Courts have traditionally held that the Constitution vests the power to run elections in the states – though Congress reserves the right to alter those regulations with federal legislation.
“This is a question about who decides,” says Leah Tulin, senior counsel at the Brennan Center for Justice, a liberal law and policy institute. “It’s clear that states decide on counting postmarked ballots after Election Day. And Congress could make a decision to adjust and change that and has not.”
Justice Elena Kagan also said that the RNC’s arguments could invalidate early voting as well as mail-in voting, a conclusion that the body’s lawyers denied. She also expressed concern that a ruling against Mississippi could make it harder for servicemembers abroad to vote. Many states, including Mississippi, allow those servicemembers to vote electronically rather than by mail.
Despite partisan breaks, the justices’ views might not break along simple lines. For example, questions from Justice Amy Coney Barrett, who is often a key swing vote, were harder to interpret than those from her conservative colleagues, says Professor Briffault.
“What stood out is that this is hard to read. There was vigorous argument on both sides,” he says. “I wouldn’t predict anything. I think it’s going to be close.”

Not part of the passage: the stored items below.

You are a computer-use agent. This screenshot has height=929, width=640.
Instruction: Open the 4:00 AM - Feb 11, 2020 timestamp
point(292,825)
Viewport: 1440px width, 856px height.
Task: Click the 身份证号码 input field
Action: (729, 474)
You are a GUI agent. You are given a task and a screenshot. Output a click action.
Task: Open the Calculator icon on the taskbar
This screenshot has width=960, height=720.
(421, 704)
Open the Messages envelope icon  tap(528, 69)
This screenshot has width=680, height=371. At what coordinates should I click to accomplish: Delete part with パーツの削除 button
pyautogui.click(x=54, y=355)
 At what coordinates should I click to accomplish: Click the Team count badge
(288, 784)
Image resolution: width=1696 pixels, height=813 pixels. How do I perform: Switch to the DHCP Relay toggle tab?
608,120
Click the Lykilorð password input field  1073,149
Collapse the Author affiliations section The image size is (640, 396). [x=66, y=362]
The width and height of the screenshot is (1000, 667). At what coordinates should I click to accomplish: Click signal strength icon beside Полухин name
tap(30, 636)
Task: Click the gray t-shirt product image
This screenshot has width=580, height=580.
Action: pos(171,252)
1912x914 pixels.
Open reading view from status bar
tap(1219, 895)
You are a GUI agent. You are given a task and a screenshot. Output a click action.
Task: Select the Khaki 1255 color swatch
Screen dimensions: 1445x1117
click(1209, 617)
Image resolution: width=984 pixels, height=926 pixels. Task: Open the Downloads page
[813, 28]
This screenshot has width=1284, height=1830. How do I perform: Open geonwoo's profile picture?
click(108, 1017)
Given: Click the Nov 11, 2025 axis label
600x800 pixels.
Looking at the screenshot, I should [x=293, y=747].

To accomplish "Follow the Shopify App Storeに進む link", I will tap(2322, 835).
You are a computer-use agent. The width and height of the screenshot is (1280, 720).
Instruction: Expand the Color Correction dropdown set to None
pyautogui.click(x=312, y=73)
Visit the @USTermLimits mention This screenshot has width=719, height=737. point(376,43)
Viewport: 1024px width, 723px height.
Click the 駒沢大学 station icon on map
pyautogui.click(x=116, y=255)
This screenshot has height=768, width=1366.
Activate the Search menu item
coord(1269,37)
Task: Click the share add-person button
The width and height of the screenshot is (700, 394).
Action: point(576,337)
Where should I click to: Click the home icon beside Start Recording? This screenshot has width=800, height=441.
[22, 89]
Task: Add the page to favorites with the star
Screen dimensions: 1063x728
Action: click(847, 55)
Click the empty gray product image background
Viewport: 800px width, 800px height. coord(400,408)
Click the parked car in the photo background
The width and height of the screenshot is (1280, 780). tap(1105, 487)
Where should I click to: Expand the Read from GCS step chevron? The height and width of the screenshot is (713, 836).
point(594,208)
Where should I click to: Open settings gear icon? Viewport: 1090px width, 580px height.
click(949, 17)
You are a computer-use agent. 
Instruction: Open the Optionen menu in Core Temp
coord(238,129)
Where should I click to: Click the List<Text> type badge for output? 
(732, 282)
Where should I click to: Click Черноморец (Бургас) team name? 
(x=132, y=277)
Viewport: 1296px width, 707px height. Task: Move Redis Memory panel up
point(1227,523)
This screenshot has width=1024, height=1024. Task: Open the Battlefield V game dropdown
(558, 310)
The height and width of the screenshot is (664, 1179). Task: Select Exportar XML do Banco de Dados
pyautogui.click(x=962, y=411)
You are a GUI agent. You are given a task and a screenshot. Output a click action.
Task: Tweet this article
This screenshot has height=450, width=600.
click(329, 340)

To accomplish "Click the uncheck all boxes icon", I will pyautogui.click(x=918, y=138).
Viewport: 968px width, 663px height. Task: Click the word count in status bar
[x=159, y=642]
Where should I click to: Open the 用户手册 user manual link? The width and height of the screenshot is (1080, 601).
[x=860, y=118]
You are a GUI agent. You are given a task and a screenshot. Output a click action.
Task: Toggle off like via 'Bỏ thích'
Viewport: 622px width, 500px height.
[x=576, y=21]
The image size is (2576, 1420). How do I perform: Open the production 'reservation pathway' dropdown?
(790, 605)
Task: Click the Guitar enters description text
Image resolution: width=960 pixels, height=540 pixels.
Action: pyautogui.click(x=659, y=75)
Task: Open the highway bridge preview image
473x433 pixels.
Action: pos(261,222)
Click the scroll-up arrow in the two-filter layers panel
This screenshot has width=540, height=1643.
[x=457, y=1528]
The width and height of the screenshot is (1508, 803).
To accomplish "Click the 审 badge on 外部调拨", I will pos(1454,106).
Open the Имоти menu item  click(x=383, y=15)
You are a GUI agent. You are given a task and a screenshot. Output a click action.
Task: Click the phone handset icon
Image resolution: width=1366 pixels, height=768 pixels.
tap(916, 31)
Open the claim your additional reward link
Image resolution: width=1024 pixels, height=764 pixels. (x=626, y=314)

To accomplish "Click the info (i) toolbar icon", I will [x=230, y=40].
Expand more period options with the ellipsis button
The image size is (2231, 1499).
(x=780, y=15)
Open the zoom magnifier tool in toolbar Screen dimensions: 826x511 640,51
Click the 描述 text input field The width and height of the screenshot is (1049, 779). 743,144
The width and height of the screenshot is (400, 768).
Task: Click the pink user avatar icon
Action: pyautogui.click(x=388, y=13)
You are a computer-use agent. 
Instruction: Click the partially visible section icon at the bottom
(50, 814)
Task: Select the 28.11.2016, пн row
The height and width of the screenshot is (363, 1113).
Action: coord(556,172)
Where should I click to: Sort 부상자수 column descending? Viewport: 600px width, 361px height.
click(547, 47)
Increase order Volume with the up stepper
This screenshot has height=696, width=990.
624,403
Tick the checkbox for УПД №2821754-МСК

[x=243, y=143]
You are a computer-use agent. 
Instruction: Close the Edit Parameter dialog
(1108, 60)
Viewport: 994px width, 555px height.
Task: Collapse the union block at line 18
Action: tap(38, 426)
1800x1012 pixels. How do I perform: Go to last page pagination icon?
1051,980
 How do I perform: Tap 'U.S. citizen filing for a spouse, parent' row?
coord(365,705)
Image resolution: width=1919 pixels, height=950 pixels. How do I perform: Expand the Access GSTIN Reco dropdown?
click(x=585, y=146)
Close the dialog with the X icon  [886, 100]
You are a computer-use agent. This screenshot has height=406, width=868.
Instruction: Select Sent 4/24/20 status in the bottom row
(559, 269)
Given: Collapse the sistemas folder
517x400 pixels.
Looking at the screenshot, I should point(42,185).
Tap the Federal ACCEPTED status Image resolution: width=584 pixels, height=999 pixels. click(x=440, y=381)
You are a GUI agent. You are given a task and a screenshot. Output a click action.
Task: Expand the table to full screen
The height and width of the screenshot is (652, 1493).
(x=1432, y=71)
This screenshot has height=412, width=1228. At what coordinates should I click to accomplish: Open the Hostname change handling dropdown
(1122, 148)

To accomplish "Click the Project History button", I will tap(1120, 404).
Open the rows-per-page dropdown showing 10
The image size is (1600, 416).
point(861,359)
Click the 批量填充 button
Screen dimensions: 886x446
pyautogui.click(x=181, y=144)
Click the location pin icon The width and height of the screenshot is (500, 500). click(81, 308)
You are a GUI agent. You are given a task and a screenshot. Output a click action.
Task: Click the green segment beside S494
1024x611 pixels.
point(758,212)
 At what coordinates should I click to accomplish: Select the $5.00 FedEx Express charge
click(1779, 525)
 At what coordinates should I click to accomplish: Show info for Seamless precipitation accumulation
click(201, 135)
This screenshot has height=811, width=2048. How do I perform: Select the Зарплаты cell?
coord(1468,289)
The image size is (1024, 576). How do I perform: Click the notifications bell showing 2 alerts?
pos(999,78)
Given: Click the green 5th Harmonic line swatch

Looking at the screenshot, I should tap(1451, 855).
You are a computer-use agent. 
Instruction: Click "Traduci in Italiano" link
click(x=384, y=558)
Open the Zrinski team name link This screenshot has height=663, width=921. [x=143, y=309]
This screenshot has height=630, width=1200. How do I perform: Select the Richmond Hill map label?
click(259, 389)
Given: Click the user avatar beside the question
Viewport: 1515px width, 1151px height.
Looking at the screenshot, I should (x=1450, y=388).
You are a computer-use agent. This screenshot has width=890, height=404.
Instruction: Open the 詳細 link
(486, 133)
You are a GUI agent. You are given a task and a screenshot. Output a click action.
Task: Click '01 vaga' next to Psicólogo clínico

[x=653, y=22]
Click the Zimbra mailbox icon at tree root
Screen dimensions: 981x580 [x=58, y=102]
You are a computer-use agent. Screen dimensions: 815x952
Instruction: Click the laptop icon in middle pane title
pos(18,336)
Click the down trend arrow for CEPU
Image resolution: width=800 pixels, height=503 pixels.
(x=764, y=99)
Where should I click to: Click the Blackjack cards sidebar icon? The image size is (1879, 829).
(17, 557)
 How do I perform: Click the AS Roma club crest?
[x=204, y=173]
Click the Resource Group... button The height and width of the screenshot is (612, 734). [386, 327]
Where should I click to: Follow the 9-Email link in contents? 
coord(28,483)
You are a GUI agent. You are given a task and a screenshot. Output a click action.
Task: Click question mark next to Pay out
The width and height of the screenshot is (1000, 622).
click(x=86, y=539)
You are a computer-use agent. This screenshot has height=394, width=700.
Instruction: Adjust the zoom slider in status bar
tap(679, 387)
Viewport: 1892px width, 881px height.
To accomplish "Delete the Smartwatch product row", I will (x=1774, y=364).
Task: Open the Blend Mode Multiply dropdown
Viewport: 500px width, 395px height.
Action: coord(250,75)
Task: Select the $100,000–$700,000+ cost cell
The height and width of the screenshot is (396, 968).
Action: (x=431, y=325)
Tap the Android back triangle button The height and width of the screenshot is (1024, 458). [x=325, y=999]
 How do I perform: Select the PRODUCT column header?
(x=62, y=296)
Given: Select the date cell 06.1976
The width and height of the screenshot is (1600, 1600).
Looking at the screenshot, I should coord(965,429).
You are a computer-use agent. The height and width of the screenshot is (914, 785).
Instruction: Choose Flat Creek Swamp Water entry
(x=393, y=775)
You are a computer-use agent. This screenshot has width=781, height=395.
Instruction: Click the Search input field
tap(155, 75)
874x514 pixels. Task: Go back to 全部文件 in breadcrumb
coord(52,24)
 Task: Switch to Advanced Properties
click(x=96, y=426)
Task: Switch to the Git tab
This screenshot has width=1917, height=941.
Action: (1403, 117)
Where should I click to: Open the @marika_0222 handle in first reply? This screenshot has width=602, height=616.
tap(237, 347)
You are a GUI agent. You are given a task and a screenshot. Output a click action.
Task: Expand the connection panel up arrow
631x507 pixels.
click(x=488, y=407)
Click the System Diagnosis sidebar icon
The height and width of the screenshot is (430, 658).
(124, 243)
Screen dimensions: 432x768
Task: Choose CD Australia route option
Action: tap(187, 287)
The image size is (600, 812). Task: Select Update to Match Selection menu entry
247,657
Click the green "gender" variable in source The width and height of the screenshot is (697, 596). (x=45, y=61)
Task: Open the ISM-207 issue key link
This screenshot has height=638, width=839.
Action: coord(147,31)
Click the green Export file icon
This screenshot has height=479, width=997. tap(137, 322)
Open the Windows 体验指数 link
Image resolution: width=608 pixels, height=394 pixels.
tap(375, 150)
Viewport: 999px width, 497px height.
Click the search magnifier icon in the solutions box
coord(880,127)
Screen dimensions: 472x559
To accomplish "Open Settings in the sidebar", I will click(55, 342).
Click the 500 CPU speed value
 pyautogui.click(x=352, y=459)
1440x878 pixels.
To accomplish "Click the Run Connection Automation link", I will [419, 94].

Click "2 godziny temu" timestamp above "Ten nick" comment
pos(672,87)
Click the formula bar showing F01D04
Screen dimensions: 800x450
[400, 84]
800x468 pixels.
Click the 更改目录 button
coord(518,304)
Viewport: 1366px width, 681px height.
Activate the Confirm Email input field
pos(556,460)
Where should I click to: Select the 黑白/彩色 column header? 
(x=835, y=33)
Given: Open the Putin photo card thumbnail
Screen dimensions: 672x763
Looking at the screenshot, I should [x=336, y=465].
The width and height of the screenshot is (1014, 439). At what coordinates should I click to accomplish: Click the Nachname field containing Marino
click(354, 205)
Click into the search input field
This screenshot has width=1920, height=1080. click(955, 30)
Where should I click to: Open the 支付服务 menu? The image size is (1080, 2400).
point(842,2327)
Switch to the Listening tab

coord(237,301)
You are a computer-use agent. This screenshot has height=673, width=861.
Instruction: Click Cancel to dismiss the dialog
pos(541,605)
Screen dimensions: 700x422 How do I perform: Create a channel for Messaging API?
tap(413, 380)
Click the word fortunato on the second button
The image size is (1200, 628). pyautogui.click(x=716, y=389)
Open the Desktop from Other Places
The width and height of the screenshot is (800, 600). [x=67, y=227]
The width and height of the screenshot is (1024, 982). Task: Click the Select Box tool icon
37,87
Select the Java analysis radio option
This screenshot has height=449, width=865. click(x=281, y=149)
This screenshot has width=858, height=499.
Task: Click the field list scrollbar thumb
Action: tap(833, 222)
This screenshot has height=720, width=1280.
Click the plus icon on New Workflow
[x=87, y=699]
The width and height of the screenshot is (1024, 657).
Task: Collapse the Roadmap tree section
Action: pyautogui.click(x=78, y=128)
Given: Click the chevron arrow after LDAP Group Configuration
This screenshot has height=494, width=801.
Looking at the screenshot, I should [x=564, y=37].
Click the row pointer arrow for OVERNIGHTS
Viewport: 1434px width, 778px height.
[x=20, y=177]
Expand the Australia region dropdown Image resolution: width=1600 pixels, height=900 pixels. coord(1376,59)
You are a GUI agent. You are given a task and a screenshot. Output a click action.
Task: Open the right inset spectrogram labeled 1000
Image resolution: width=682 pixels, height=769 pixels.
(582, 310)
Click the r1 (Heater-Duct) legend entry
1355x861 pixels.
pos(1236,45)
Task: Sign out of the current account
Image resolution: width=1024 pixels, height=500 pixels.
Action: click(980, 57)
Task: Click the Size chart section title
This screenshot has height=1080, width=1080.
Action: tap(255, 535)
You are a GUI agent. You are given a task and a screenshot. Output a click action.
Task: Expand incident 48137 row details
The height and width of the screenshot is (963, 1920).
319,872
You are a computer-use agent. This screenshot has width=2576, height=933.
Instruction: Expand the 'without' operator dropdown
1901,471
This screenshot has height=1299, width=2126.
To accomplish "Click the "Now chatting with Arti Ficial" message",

Congress is also considering new voting legislation amid the legal debate. One such bill, the Make Elections Great Again Act, would mandate that mail-in ballots be received by the close of polls, among other measures. In a sharply divided Congress, the fate of that bill remains unclear. President Trump has largely focused public attention, however, on the SAVE America Act. That bill, which does not yet appear to have enough votes to pass, would require proof of citizenship to register to vote and a photo I.D. at the ballot box.
The court is expected to issue a decision by June.